**EXERCISE DESCRIPTION:**
Beginning with the line where "The height and width of the screenshot is (584, 760)." appears, repeat every remaining line of the entries exactly, the last line included.

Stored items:
------------------------------------
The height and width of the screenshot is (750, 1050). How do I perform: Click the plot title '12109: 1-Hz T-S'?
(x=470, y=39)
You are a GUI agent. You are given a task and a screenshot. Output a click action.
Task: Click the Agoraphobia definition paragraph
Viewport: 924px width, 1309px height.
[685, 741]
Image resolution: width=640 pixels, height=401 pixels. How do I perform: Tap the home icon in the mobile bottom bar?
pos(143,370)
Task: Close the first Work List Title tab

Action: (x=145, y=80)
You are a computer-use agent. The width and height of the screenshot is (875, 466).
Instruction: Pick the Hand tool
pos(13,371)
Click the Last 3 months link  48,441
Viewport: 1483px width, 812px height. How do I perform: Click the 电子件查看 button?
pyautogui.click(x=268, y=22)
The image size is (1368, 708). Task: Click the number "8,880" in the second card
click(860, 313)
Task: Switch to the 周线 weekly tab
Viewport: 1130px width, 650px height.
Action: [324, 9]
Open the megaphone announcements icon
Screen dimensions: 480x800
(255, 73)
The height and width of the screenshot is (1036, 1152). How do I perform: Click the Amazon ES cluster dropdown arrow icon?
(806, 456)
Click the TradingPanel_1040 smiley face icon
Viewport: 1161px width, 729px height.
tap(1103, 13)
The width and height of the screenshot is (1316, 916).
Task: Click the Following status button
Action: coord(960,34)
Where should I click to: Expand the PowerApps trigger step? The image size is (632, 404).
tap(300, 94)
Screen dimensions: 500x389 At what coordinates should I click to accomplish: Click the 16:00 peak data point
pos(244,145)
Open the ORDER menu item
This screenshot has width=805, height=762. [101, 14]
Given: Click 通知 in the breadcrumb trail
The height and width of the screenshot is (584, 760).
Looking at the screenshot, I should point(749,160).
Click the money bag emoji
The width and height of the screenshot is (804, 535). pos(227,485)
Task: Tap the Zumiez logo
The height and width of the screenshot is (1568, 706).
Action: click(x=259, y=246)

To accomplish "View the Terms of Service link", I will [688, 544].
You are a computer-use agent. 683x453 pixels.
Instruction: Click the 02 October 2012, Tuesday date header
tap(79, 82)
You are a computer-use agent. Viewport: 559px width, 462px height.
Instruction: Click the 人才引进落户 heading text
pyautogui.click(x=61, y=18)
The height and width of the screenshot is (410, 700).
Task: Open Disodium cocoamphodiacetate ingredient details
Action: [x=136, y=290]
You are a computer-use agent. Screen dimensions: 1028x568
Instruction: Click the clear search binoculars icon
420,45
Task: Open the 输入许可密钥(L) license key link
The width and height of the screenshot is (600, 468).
------------------------------------
**FINISHED TASK:**
The height and width of the screenshot is (584, 760).
Looking at the screenshot, I should point(749,160).
Click the money bag emoji
The width and height of the screenshot is (804, 535). pos(227,485)
Task: Tap the Zumiez logo
The height and width of the screenshot is (1568, 706).
Action: click(x=259, y=246)

To accomplish "View the Terms of Service link", I will [688, 544].
You are a computer-use agent. 683x453 pixels.
Instruction: Click the 02 October 2012, Tuesday date header
tap(79, 82)
You are a computer-use agent. Viewport: 559px width, 462px height.
Instruction: Click the 人才引进落户 heading text
pyautogui.click(x=61, y=18)
The height and width of the screenshot is (410, 700).
Task: Open Disodium cocoamphodiacetate ingredient details
Action: [x=136, y=290]
You are a computer-use agent. Screen dimensions: 1028x568
Instruction: Click the clear search binoculars icon
420,45
Task: Open the 输入许可密钥(L) license key link
The width and height of the screenshot is (600, 468).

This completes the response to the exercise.